Another significant step forward will be the use of AVMs for Buy to Let applications. Relying on the automated determination of rental assessment in addition to property valuation is big move for lenders, but one that is already beginning.
AVMs are still enjoying a honeymoon period in the market, but brokers have made it clear that there is a real expectation for all lenders to be able to provide the choice. As with anything in the dynamic mortgage market, it's impossible to accurately predict what the future holds for AVMs. But as more lenders look to implement AVMs, and others expand their usage across schemes, the future looks like it could be bright indeed.
Pete Thomson, Sales Director, Mortgages plc
AVMs are being heralded as the big breakthrough in mortgage lending, because they enable the offer process to be fast-tracked. There is no doubt that without AVMs instant point of sale offers would not have become a reality, but that doesn’t mean that AVMs are perfect in every instance.
To understand their strengths and weaknesses, you need to understand how AVMs work. In simple terms, a property’s value is assessed based on the value of similar property in the same geographical area. So, for example, a 3 bed semi on a housing estate which is opposite a similar house worth £280,000 and next door to another similar house worth £280,000 is probably going to be worth……..£280,000!
In circumstances such as low LTV remortgages, an AVM is good enough. Even for purchases where the buyer needs a quick offer, an AVM may be fine. However, there are circumstances where they don’t work quite as well.
If, for example, the property in question is of a unique design and there are no similar properties in the area against which an accurate comparison can be made, it may not be possible to provide an AVM. If the LTV is also very high, the lender may be unwilling to use an AVM. AVM providers such as Hometrack give a measure of confidence (Hometrack’s ranges from zero to seven with seven giving the highest measure of confidence and hence accuracy). For lenders who securitise mortgages, this level of confidence is particularly important. The proportion of securitised loans that use AVMs will increase over time, but on a gradual basis as investors and rating agencies become used to them.

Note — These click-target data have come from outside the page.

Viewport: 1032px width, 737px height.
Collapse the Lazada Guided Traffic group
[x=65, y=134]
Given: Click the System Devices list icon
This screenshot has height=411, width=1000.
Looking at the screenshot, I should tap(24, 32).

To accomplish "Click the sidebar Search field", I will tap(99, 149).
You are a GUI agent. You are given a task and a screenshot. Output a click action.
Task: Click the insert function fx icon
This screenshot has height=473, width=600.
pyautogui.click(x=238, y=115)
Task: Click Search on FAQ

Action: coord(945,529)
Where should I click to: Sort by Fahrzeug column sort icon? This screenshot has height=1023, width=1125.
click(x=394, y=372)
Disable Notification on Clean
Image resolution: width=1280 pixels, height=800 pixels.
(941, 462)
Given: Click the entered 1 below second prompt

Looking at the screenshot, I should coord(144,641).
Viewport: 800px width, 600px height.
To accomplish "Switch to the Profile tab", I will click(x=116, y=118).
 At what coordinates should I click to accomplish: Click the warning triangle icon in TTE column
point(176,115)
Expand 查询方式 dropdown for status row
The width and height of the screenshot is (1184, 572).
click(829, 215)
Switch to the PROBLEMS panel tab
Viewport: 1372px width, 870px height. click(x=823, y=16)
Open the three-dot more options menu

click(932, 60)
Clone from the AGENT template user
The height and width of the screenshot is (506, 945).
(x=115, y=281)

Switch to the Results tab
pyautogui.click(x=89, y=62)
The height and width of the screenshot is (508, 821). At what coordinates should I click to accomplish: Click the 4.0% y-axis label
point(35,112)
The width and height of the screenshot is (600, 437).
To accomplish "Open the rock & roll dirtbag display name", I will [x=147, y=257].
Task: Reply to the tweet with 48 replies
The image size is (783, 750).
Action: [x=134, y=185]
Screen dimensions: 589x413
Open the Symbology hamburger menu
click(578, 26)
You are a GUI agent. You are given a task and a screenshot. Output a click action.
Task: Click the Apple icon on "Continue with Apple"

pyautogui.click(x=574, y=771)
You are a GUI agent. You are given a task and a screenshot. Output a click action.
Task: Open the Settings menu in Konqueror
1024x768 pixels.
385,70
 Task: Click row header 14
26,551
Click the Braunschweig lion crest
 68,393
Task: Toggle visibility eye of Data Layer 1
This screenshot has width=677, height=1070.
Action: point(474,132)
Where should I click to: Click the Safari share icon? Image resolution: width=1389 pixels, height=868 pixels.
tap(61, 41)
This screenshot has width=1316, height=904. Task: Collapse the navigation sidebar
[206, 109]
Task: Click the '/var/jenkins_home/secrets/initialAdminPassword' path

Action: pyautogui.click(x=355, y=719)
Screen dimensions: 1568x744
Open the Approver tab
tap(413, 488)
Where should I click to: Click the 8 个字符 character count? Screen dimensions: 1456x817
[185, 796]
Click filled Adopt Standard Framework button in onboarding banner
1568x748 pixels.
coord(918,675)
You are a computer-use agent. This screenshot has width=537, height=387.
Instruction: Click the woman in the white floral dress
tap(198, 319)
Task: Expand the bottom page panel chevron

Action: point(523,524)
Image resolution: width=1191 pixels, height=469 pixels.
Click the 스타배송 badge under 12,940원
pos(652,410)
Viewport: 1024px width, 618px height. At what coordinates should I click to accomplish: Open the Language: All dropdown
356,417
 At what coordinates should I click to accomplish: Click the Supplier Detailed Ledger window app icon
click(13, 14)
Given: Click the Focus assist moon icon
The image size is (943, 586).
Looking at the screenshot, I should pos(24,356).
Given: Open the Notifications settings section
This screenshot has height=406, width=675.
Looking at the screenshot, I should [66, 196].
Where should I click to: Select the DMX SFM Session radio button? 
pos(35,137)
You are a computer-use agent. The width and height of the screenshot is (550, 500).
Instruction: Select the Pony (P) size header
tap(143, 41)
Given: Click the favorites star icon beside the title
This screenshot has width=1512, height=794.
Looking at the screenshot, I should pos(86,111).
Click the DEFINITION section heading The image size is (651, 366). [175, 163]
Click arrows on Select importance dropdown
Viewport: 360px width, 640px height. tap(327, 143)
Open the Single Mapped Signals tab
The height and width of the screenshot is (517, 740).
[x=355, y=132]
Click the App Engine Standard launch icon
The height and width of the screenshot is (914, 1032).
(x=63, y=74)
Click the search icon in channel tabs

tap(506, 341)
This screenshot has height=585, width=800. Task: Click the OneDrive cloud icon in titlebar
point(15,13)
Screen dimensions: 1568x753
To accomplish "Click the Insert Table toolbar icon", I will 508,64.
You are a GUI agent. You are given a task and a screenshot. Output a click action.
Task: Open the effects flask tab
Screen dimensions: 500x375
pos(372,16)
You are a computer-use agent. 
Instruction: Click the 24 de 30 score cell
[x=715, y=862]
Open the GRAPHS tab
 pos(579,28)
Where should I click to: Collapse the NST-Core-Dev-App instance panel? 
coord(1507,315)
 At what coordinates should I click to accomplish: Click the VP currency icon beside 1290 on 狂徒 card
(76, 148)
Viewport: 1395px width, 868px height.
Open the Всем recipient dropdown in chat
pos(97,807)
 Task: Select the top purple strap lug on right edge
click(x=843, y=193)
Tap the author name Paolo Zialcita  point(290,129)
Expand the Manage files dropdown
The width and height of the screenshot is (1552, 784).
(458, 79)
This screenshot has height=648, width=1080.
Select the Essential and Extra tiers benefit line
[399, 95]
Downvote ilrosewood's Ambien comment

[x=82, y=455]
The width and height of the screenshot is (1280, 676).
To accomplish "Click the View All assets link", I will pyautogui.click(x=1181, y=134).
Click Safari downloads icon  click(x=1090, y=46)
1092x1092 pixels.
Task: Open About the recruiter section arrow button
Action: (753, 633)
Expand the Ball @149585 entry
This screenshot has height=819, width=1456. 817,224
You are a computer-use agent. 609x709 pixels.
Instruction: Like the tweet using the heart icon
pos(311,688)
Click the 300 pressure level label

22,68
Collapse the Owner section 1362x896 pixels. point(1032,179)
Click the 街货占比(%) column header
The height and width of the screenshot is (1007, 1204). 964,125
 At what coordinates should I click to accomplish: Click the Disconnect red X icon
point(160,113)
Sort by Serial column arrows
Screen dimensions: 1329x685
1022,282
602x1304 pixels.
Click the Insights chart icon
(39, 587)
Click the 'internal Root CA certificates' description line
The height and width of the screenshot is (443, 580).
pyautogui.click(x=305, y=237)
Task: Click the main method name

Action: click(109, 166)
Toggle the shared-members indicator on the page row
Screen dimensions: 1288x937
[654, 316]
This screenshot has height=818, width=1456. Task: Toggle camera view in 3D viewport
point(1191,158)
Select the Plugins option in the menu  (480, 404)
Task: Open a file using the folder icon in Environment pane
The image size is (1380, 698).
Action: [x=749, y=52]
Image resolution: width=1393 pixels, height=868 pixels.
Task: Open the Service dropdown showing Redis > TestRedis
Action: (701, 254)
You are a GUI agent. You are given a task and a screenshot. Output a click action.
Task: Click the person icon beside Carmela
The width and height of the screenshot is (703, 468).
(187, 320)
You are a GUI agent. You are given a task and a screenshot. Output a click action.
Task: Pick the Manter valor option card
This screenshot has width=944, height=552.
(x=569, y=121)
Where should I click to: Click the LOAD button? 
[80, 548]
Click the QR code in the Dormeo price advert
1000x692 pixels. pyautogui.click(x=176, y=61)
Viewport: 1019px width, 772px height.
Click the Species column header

It also needs to be remembered that, as useful as AVMs are in speeding-up the offer process, they give borrowers no insight into the true state of the property they are about to buy. A physical inspection of a property may still be required which will, of course, be an additional cost to the borrower.
For packagers AVMs are a double-edged sword. On the one hand, they threaten income because they remove the need to instruct a valuer. With margins under pressure, this is not necessarily good news. On the other hand, the ability to make a quick offer usually means the applicant is happy to proceed and less likely to pull out or go elsewhere. AVMs can therefore help reduce the number of aborted cases, which has to be good news.
Will the use of AVMs increase in the future? Inevitably, but they are not the perfect panacea that some industry commentators are making them out to be. They have their strengths but also their weaknesses and brokers as well as lenders need to bear both in mind when advising clients.